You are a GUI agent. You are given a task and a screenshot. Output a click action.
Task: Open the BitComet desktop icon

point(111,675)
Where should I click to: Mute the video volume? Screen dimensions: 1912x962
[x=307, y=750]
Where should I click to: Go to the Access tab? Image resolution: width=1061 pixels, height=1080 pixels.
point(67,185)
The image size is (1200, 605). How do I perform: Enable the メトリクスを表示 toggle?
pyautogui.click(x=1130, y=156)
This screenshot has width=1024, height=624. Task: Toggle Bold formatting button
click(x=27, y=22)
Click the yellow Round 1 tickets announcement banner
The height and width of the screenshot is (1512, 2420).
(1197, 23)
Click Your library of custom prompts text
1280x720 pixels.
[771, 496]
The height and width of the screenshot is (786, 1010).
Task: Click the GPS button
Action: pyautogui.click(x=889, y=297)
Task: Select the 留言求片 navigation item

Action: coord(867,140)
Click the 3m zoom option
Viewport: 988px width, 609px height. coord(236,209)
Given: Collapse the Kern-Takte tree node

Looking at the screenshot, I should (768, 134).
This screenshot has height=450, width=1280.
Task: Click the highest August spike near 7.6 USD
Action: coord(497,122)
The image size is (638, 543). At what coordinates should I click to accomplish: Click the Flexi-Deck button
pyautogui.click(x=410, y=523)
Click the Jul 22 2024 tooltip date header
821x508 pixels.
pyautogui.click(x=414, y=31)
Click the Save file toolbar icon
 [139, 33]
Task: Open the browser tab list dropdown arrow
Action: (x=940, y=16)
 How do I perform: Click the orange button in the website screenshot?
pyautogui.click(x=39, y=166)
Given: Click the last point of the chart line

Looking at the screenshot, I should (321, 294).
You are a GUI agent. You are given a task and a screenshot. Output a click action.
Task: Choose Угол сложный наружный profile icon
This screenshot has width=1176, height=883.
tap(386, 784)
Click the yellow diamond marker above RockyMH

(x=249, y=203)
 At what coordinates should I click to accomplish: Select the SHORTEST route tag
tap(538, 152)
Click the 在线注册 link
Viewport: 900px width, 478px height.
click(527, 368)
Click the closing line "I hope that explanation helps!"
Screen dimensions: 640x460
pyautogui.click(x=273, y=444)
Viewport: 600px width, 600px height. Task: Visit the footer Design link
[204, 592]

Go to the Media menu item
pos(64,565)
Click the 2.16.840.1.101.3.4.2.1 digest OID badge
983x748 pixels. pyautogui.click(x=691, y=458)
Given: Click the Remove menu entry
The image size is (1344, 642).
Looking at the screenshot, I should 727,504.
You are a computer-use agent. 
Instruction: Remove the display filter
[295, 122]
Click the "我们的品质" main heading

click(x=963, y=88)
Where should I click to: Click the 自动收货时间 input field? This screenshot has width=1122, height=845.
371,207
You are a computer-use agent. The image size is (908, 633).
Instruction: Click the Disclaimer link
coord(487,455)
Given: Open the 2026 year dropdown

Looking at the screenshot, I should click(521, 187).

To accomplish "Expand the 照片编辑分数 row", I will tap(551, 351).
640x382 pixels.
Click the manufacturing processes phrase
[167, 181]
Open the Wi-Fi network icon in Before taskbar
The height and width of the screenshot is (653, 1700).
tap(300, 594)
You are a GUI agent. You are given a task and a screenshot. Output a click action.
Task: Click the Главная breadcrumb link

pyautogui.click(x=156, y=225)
:::::
◆ **ASSIGNMENT**: Each line above is to be restated exactly as it stands.

◆ **PROBLEM SOLUTION**:
You are a GUI agent. You are given a task and a screenshot. Output a click action.
Task: Open the BitComet desktop icon

point(111,675)
Where should I click to: Mute the video volume? Screen dimensions: 1912x962
[x=307, y=750]
Where should I click to: Go to the Access tab? Image resolution: width=1061 pixels, height=1080 pixels.
point(67,185)
The image size is (1200, 605). How do I perform: Enable the メトリクスを表示 toggle?
pyautogui.click(x=1130, y=156)
This screenshot has width=1024, height=624. Task: Toggle Bold formatting button
click(x=27, y=22)
Click the yellow Round 1 tickets announcement banner
The height and width of the screenshot is (1512, 2420).
(1197, 23)
Click Your library of custom prompts text
1280x720 pixels.
[771, 496]
The height and width of the screenshot is (786, 1010).
Task: Click the GPS button
Action: pyautogui.click(x=889, y=297)
Task: Select the 留言求片 navigation item

Action: coord(867,140)
Click the 3m zoom option
Viewport: 988px width, 609px height. coord(236,209)
Given: Collapse the Kern-Takte tree node

Looking at the screenshot, I should (768, 134).
This screenshot has height=450, width=1280.
Task: Click the highest August spike near 7.6 USD
Action: coord(497,122)
The image size is (638, 543). At what coordinates should I click to accomplish: Click the Flexi-Deck button
pyautogui.click(x=410, y=523)
Click the Jul 22 2024 tooltip date header
821x508 pixels.
pyautogui.click(x=414, y=31)
Click the Save file toolbar icon
 [139, 33]
Task: Open the browser tab list dropdown arrow
Action: (x=940, y=16)
 How do I perform: Click the orange button in the website screenshot?
pyautogui.click(x=39, y=166)
Given: Click the last point of the chart line

Looking at the screenshot, I should (321, 294).
You are a GUI agent. You are given a task and a screenshot. Output a click action.
Task: Choose Угол сложный наружный profile icon
This screenshot has width=1176, height=883.
tap(386, 784)
Click the yellow diamond marker above RockyMH

(x=249, y=203)
 At what coordinates should I click to accomplish: Select the SHORTEST route tag
tap(538, 152)
Click the 在线注册 link
Viewport: 900px width, 478px height.
click(527, 368)
Click the closing line "I hope that explanation helps!"
Screen dimensions: 640x460
pyautogui.click(x=273, y=444)
Viewport: 600px width, 600px height. Task: Visit the footer Design link
[204, 592]

Go to the Media menu item
pos(64,565)
Click the 2.16.840.1.101.3.4.2.1 digest OID badge
983x748 pixels. pyautogui.click(x=691, y=458)
Given: Click the Remove menu entry
The image size is (1344, 642).
Looking at the screenshot, I should 727,504.
You are a computer-use agent. 
Instruction: Remove the display filter
[295, 122]
Click the "我们的品质" main heading

click(x=963, y=88)
Where should I click to: Click the 自动收货时间 input field? This screenshot has width=1122, height=845.
371,207
You are a computer-use agent. The image size is (908, 633).
Instruction: Click the Disclaimer link
coord(487,455)
Given: Open the 2026 year dropdown

Looking at the screenshot, I should click(521, 187).

To accomplish "Expand the 照片编辑分数 row", I will tap(551, 351).
640x382 pixels.
Click the manufacturing processes phrase
[167, 181]
Open the Wi-Fi network icon in Before taskbar
The height and width of the screenshot is (653, 1700).
tap(300, 594)
You are a GUI agent. You are given a task and a screenshot. Output a click action.
Task: Click the Главная breadcrumb link

pyautogui.click(x=156, y=225)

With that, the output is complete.